= Work to complete =
From the data below, repeat exactly the lines from the line with "Природные ресурсы (58, 2330)" to the line with "маникюр (42, 2355)", both included.

= Given information =
========

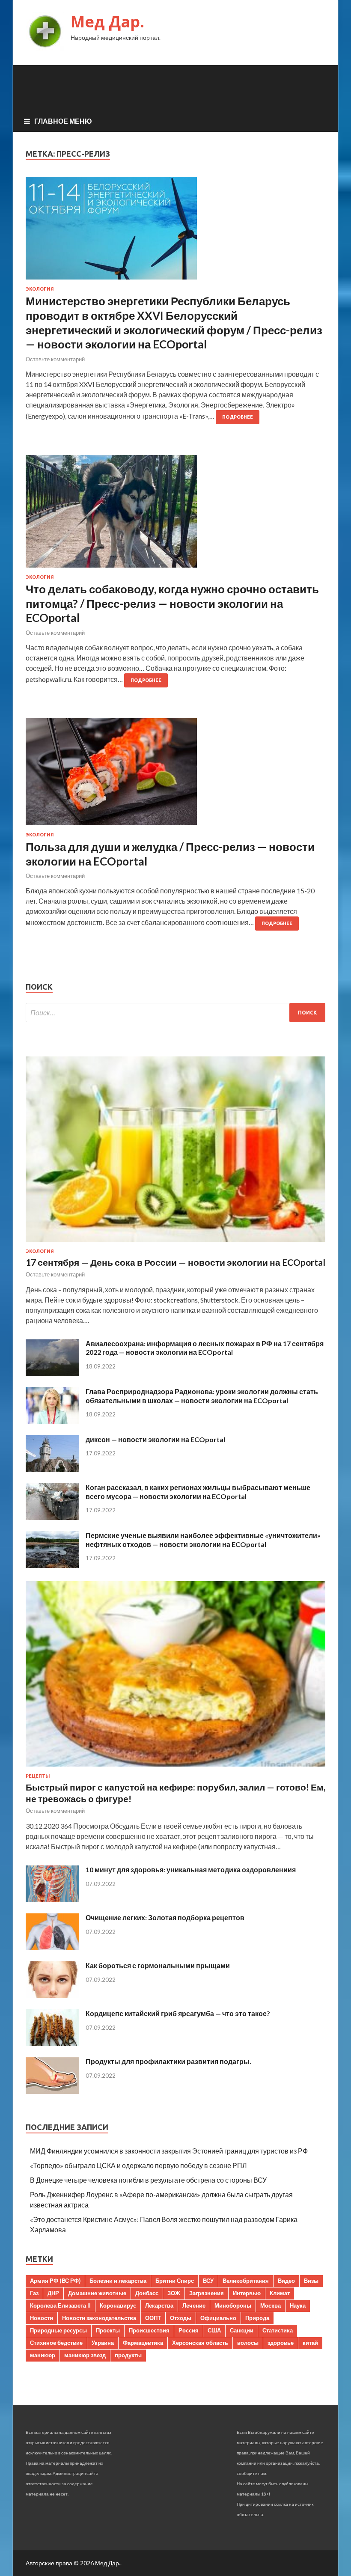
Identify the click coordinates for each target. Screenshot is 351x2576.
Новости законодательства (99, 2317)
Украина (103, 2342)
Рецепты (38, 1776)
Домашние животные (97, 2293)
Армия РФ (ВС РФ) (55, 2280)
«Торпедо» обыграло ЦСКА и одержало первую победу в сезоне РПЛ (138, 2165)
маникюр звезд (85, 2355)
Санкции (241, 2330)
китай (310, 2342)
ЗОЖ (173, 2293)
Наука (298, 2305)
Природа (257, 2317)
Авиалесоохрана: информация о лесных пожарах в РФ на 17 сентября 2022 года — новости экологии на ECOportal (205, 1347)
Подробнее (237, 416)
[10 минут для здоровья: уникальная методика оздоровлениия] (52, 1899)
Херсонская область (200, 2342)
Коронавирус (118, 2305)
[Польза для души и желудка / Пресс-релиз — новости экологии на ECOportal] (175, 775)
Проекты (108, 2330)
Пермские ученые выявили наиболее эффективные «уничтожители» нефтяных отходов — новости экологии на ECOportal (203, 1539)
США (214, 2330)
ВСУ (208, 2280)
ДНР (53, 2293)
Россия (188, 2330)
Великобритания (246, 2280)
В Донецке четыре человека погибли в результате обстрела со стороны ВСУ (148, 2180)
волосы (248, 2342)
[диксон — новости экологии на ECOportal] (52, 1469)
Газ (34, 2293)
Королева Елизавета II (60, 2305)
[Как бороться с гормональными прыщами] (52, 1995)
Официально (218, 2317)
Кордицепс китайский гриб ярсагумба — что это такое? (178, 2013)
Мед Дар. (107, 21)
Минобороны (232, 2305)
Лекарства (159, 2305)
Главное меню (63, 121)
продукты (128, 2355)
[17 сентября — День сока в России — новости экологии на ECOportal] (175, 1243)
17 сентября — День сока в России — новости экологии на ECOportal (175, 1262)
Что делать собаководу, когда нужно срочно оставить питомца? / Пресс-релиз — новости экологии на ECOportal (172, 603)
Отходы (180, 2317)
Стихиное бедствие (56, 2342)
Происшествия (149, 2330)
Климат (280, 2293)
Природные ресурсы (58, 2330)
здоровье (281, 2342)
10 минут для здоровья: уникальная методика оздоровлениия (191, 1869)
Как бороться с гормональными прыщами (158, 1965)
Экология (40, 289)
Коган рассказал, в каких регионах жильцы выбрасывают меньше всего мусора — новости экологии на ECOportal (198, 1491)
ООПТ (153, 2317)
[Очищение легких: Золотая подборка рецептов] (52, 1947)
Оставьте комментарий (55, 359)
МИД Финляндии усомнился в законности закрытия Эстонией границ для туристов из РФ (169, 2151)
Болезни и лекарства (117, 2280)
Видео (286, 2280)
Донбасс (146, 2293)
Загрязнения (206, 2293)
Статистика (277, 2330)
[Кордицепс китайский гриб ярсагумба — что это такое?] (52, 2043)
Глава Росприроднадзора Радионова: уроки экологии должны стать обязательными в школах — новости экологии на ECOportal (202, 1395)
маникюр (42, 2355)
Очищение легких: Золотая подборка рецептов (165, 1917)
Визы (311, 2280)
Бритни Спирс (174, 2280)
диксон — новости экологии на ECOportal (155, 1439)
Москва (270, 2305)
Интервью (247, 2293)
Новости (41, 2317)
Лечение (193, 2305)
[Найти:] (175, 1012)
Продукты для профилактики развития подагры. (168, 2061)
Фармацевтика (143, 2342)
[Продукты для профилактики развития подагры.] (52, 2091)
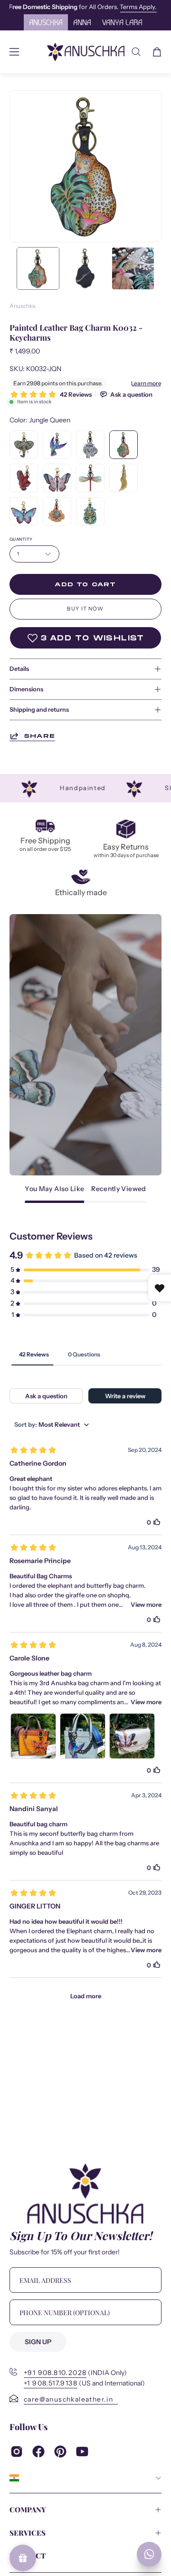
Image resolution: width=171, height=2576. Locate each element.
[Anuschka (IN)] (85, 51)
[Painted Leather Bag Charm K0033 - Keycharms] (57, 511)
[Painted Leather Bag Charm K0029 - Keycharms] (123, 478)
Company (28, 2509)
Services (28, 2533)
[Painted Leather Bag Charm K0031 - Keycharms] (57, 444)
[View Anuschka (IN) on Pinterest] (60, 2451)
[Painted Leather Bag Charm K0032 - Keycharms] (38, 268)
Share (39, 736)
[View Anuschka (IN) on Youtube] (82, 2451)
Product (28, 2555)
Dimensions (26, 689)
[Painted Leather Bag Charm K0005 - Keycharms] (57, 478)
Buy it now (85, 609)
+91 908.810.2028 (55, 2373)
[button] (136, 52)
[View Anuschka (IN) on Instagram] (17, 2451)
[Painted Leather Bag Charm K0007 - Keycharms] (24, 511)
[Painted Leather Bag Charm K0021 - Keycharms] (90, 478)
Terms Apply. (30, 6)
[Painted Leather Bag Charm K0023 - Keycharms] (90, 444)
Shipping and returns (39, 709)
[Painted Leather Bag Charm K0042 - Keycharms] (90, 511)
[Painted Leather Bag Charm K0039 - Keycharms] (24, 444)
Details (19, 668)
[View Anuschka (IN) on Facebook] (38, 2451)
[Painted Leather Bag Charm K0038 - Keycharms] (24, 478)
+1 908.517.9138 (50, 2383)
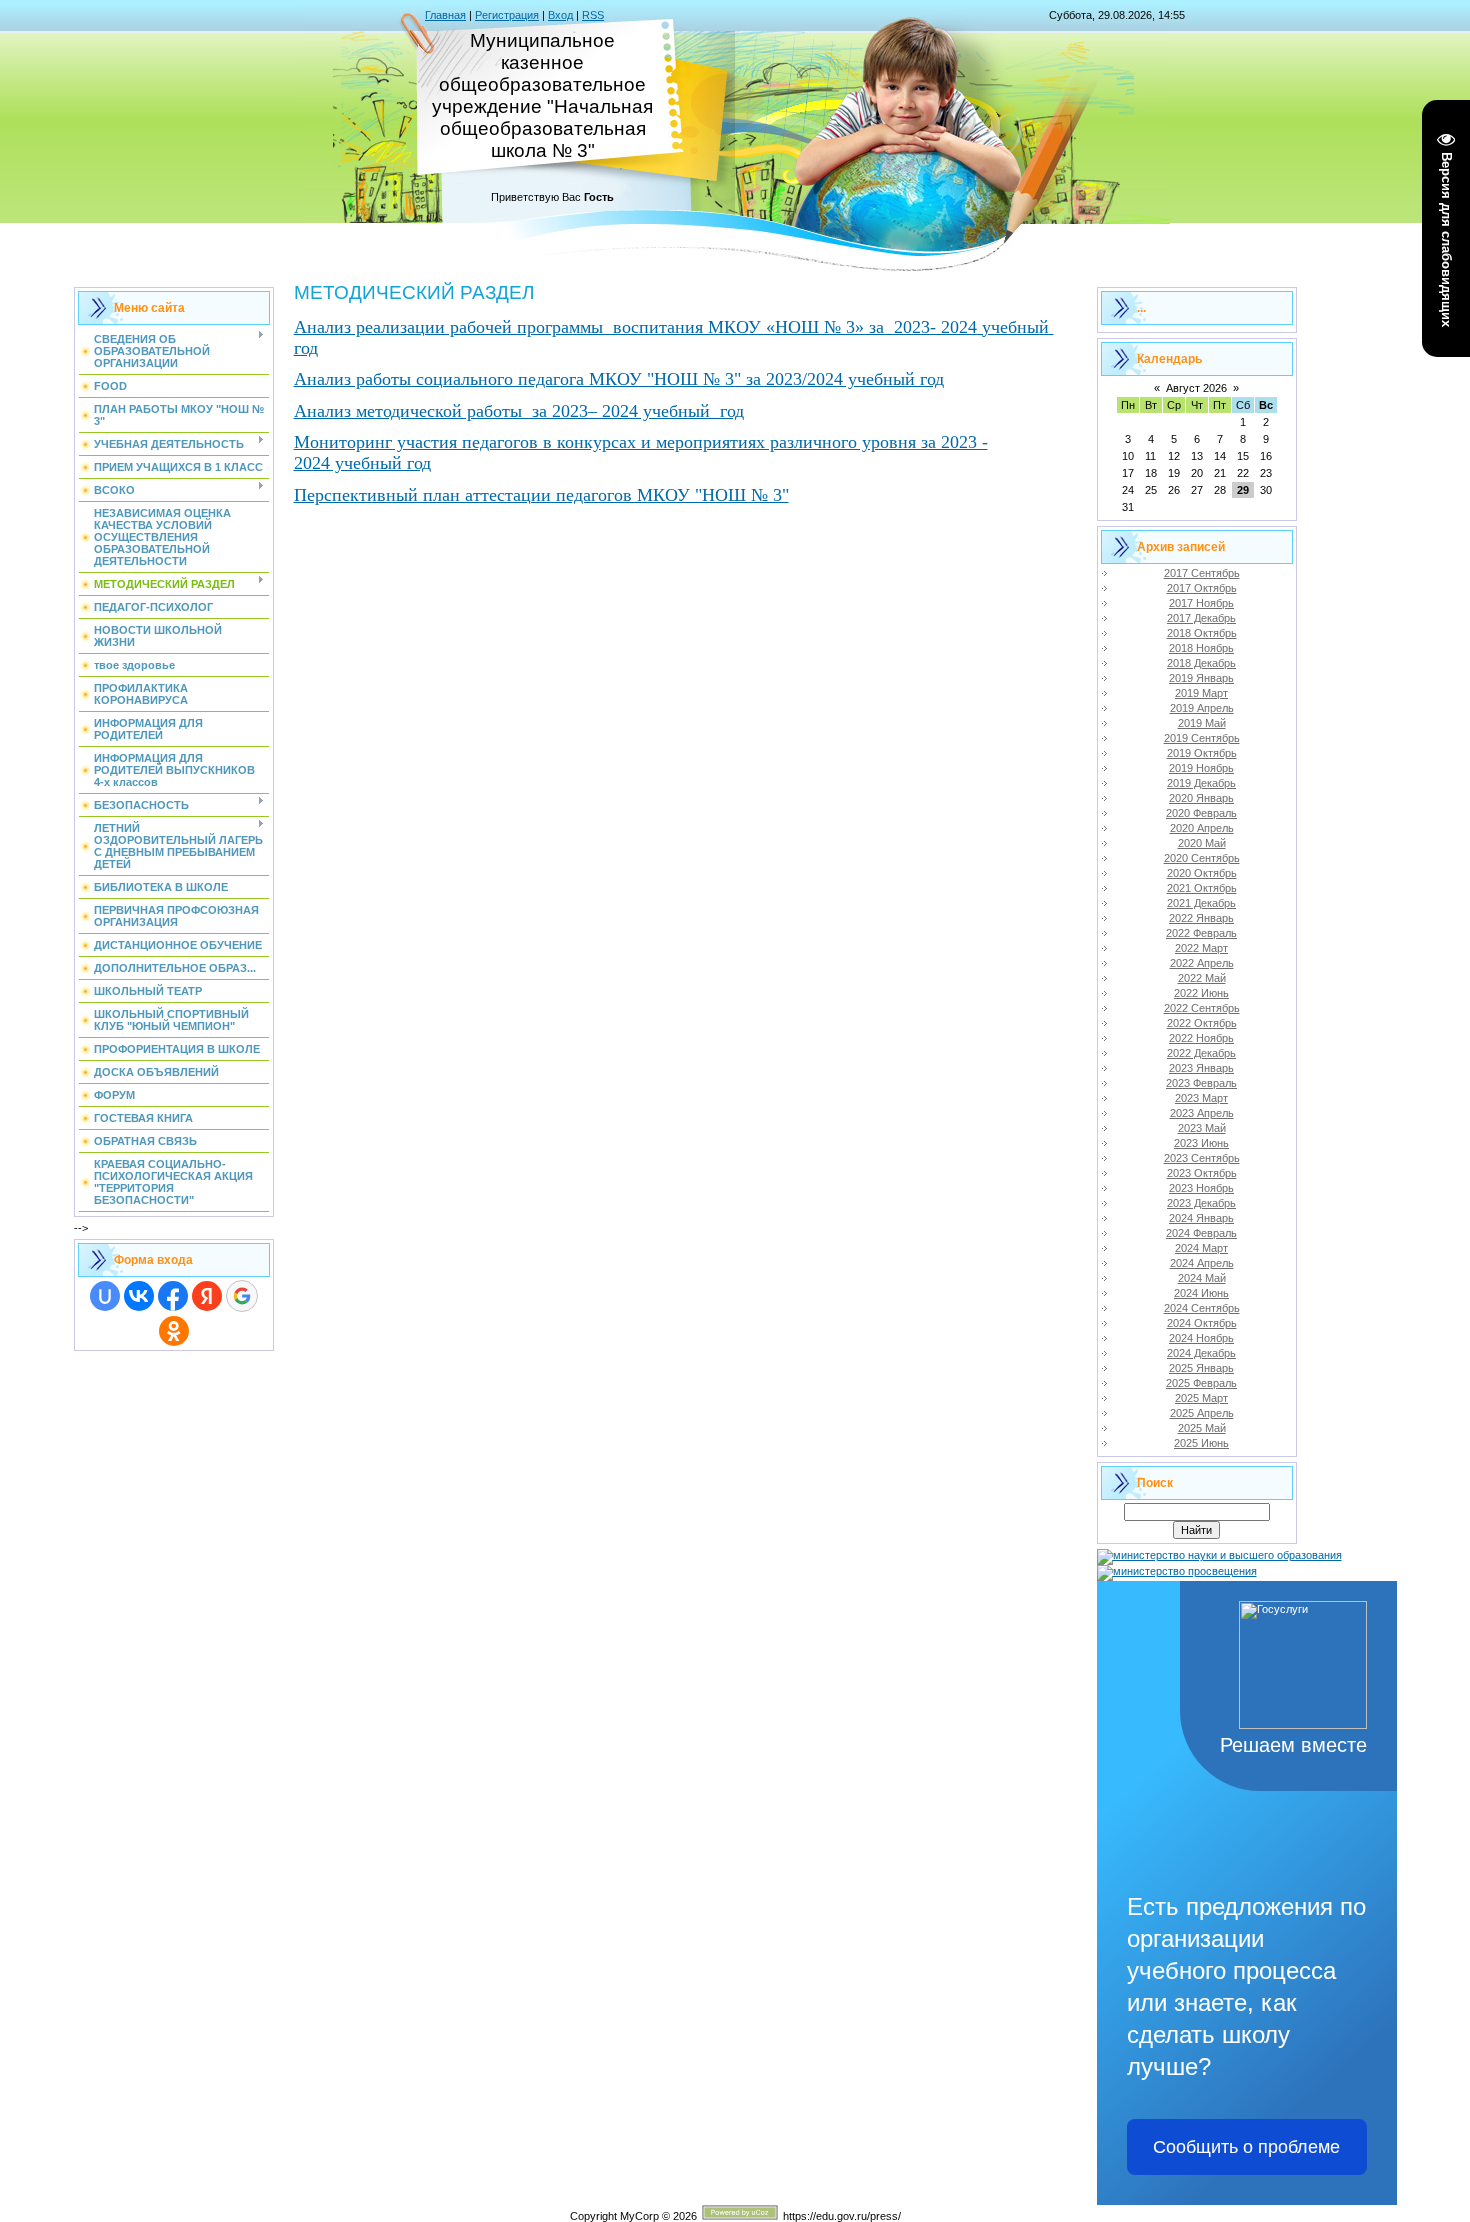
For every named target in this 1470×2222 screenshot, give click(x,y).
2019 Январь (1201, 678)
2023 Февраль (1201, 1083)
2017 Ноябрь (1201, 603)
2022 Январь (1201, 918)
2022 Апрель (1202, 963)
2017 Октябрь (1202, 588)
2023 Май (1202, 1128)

========

= Completed exercise =
Природные ресурсы (58, 2330)
здоровье (281, 2342)
10 минут для здоровья: уникальная методика оздоровлениия (191, 1869)
Как бороться с гормональными прыщами (158, 1965)
Экология (40, 289)
Коган рассказал, в каких регионах жильцы выбрасывают меньше всего мусора — новости экологии на ECOportal (198, 1491)
ООПТ (153, 2317)
[Очищение легких: Золотая подборка рецептов] (52, 1947)
Оставьте комментарий (55, 359)
МИД Финляндии усомнился в законности закрытия Эстонией границ для туристов из РФ (169, 2151)
Болезни и лекарства (117, 2280)
Видео (286, 2280)
Донбасс (146, 2293)
Загрязнения (206, 2293)
Статистика (277, 2330)
[Кордицепс китайский гриб ярсагумба — что это такое?] (52, 2043)
Глава Росприроднадзора Радионова: уроки экологии должны стать обязательными в школах — новости экологии на ECOportal (202, 1395)
маникюр (42, 2355)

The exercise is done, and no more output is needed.